** Opening Records to use block **
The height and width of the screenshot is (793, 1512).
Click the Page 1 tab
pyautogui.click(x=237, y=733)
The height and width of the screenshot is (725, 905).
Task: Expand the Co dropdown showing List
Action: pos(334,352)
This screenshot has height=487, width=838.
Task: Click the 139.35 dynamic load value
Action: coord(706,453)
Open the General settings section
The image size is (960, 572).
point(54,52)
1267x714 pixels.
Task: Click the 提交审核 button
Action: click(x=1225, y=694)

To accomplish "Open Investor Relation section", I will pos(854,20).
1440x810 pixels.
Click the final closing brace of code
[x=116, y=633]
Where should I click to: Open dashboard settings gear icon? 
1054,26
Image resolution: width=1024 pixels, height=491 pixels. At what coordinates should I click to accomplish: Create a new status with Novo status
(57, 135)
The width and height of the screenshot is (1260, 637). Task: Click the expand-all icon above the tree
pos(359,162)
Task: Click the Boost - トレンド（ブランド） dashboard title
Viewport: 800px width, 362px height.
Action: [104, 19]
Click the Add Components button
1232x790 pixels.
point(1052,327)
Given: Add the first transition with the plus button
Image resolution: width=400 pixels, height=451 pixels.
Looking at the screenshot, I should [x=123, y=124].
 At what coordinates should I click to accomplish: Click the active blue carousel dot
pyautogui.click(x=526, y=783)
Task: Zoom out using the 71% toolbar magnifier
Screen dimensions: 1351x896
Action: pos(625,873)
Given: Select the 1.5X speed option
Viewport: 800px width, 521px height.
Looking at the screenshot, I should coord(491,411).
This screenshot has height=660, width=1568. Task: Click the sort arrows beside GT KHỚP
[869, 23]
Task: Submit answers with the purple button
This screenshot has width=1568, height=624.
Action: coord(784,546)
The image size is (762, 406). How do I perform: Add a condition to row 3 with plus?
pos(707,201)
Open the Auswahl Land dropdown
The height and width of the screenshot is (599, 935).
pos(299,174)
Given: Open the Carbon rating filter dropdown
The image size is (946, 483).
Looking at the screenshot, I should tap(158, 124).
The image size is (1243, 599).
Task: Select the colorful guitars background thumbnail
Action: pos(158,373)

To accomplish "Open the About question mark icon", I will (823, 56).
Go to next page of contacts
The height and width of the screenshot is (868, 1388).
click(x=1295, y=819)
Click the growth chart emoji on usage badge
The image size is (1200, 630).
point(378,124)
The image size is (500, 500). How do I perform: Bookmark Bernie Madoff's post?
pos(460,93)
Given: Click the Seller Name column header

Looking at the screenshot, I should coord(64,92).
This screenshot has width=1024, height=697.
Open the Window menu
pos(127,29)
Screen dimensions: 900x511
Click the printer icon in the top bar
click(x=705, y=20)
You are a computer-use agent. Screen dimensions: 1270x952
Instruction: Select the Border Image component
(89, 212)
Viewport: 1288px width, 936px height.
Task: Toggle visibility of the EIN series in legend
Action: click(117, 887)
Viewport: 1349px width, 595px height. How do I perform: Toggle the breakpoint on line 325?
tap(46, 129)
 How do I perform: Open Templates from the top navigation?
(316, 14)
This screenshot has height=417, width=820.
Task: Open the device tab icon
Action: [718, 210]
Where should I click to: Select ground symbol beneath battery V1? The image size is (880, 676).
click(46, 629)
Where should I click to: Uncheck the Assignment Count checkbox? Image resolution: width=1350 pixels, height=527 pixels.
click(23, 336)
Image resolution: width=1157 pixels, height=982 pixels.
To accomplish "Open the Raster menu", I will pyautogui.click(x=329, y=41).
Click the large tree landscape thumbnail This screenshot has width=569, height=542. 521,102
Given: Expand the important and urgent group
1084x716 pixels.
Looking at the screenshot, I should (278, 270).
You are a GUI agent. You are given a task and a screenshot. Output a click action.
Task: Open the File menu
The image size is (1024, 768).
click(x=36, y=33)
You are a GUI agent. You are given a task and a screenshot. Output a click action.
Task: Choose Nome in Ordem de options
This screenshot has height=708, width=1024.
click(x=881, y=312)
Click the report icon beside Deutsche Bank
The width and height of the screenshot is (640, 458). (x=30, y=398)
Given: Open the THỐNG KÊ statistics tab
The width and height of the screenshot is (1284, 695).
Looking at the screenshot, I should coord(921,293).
** Closing Records to use block **
Copy out each line of the material and keep every word unchanged.

## Problem solution:
The height and width of the screenshot is (793, 1512).
Click the Page 1 tab
pyautogui.click(x=237, y=733)
The height and width of the screenshot is (725, 905).
Task: Expand the Co dropdown showing List
Action: pos(334,352)
This screenshot has height=487, width=838.
Task: Click the 139.35 dynamic load value
Action: coord(706,453)
Open the General settings section
The image size is (960, 572).
point(54,52)
1267x714 pixels.
Task: Click the 提交审核 button
Action: click(x=1225, y=694)

To accomplish "Open Investor Relation section", I will pos(854,20).
1440x810 pixels.
Click the final closing brace of code
[x=116, y=633]
Where should I click to: Open dashboard settings gear icon? 
1054,26
Image resolution: width=1024 pixels, height=491 pixels. At what coordinates should I click to accomplish: Create a new status with Novo status
(57, 135)
The width and height of the screenshot is (1260, 637). Task: Click the expand-all icon above the tree
pos(359,162)
Task: Click the Boost - トレンド（ブランド） dashboard title
Viewport: 800px width, 362px height.
Action: [104, 19]
Click the Add Components button
1232x790 pixels.
point(1052,327)
Given: Add the first transition with the plus button
Image resolution: width=400 pixels, height=451 pixels.
Looking at the screenshot, I should [x=123, y=124].
 At what coordinates should I click to accomplish: Click the active blue carousel dot
pyautogui.click(x=526, y=783)
Task: Zoom out using the 71% toolbar magnifier
Screen dimensions: 1351x896
Action: pos(625,873)
Given: Select the 1.5X speed option
Viewport: 800px width, 521px height.
Looking at the screenshot, I should coord(491,411).
This screenshot has height=660, width=1568. Task: Click the sort arrows beside GT KHỚP
[869, 23]
Task: Submit answers with the purple button
This screenshot has width=1568, height=624.
Action: coord(784,546)
The image size is (762, 406). How do I perform: Add a condition to row 3 with plus?
pos(707,201)
Open the Auswahl Land dropdown
The height and width of the screenshot is (599, 935).
pos(299,174)
Given: Open the Carbon rating filter dropdown
The image size is (946, 483).
Looking at the screenshot, I should tap(158, 124).
The image size is (1243, 599).
Task: Select the colorful guitars background thumbnail
Action: pos(158,373)

To accomplish "Open the About question mark icon", I will (823, 56).
Go to next page of contacts
The height and width of the screenshot is (868, 1388).
click(x=1295, y=819)
Click the growth chart emoji on usage badge
The image size is (1200, 630).
point(378,124)
The image size is (500, 500). How do I perform: Bookmark Bernie Madoff's post?
pos(460,93)
Given: Click the Seller Name column header

Looking at the screenshot, I should coord(64,92).
This screenshot has width=1024, height=697.
Open the Window menu
pos(127,29)
Screen dimensions: 900x511
Click the printer icon in the top bar
click(x=705, y=20)
You are a computer-use agent. Screen dimensions: 1270x952
Instruction: Select the Border Image component
(89, 212)
Viewport: 1288px width, 936px height.
Task: Toggle visibility of the EIN series in legend
Action: click(117, 887)
Viewport: 1349px width, 595px height. How do I perform: Toggle the breakpoint on line 325?
tap(46, 129)
 How do I perform: Open Templates from the top navigation?
(316, 14)
This screenshot has height=417, width=820.
Task: Open the device tab icon
Action: [718, 210]
Where should I click to: Select ground symbol beneath battery V1? The image size is (880, 676).
click(46, 629)
Where should I click to: Uncheck the Assignment Count checkbox? Image resolution: width=1350 pixels, height=527 pixels.
click(23, 336)
Image resolution: width=1157 pixels, height=982 pixels.
To accomplish "Open the Raster menu", I will pyautogui.click(x=329, y=41).
Click the large tree landscape thumbnail This screenshot has width=569, height=542. 521,102
Given: Expand the important and urgent group
1084x716 pixels.
Looking at the screenshot, I should (278, 270).
You are a GUI agent. You are given a task and a screenshot. Output a click action.
Task: Open the File menu
The image size is (1024, 768).
click(x=36, y=33)
You are a GUI agent. You are given a task and a screenshot. Output a click action.
Task: Choose Nome in Ordem de options
This screenshot has height=708, width=1024.
click(x=881, y=312)
Click the report icon beside Deutsche Bank
The width and height of the screenshot is (640, 458). (x=30, y=398)
Given: Open the THỐNG KÊ statistics tab
The width and height of the screenshot is (1284, 695).
Looking at the screenshot, I should coord(921,293).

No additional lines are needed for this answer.